Come vedi oggi la situazione milanese?
Vedo che i milanesi non mollano. Si alza la testa e si continua. Alla fine, per ora, mi pare che le cose si stiano riprendendo. Certo, i danni sono tanti. E ancora ci si lecca le ferite”.
Tu come ti sei organizzata? Com’è cambiato il tuo lavoro?
“Ho continuato il mio lavoro di giornalista e di social media manager dallo studio di casa. È stato un modo per ritrovare i miei tempi e i miei spazi e in tutta onestà anche di avere un rapporto con il lavoro e i colleghi più sereno e fluido. Strano a dirsi, però per me è stato così”.
Non pensi che come spesso accade, paradossalmente, in situazioni come queste si creino nuove opportunità?
Assolutamente sì. In ogni crisi c’è sempre una grande opportunità. Bisogna saperla cogliere, però”…
Per chiudere, Elisabetta: come vedi il futuro più immediato del tuo settore, qui a Milano?

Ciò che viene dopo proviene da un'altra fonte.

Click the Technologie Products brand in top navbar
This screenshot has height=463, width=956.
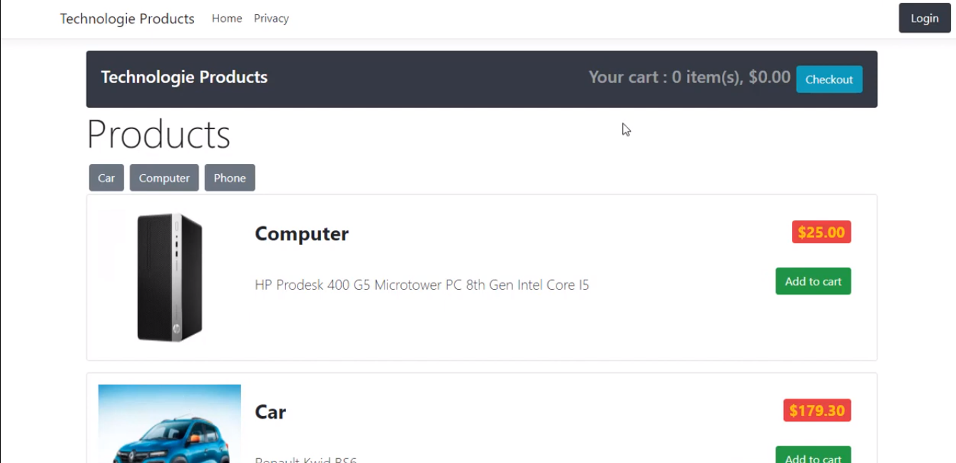[127, 19]
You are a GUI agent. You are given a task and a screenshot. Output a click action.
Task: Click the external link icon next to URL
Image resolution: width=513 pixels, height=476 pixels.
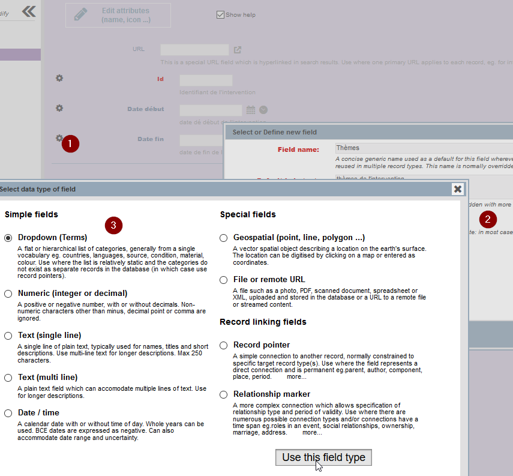point(238,50)
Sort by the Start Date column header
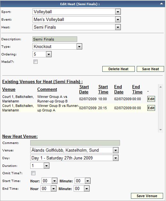Image resolution: width=166 pixels, height=201 pixels. [84, 89]
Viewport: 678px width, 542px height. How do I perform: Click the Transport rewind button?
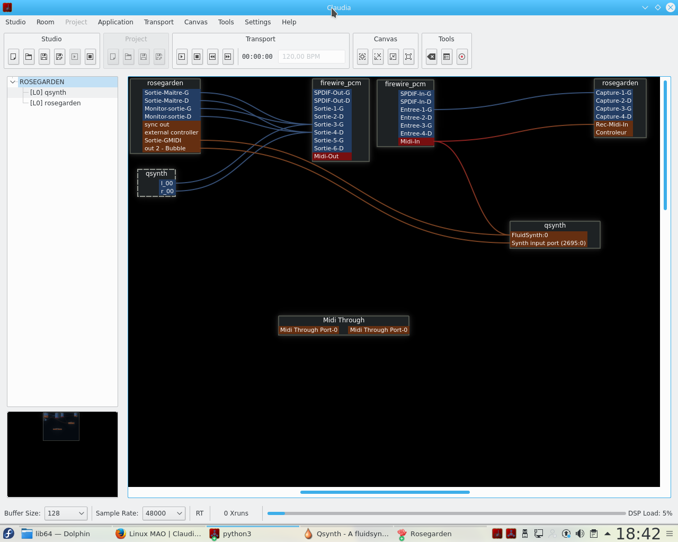pyautogui.click(x=212, y=57)
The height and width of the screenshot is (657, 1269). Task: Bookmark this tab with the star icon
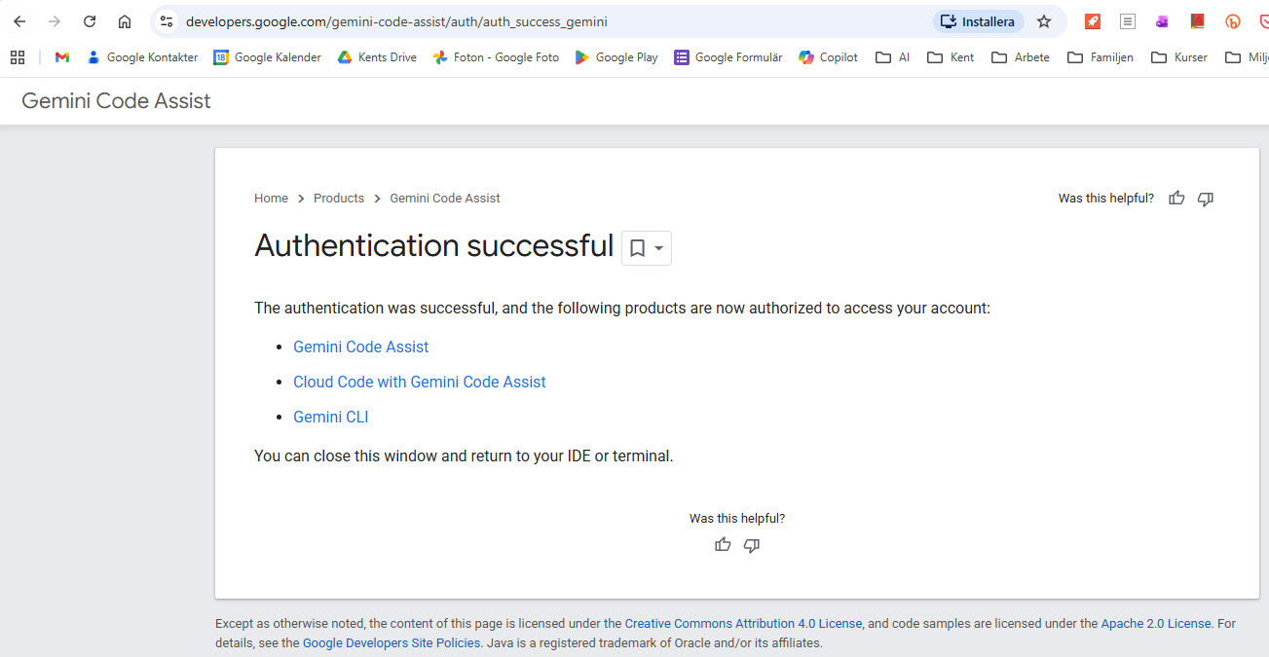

Non so darti una risposta. Mi auguro che tutto riprenda, meglio di prima, con nuovi slanci, nuovi progetti e con la consapevolezza di quello che è accaduto e che non va assolutamente dimenticato, nel rispetto soprattutto delle vittime di questa pandemia. È un’occasione per vivere e lavorare in un modo migliore”.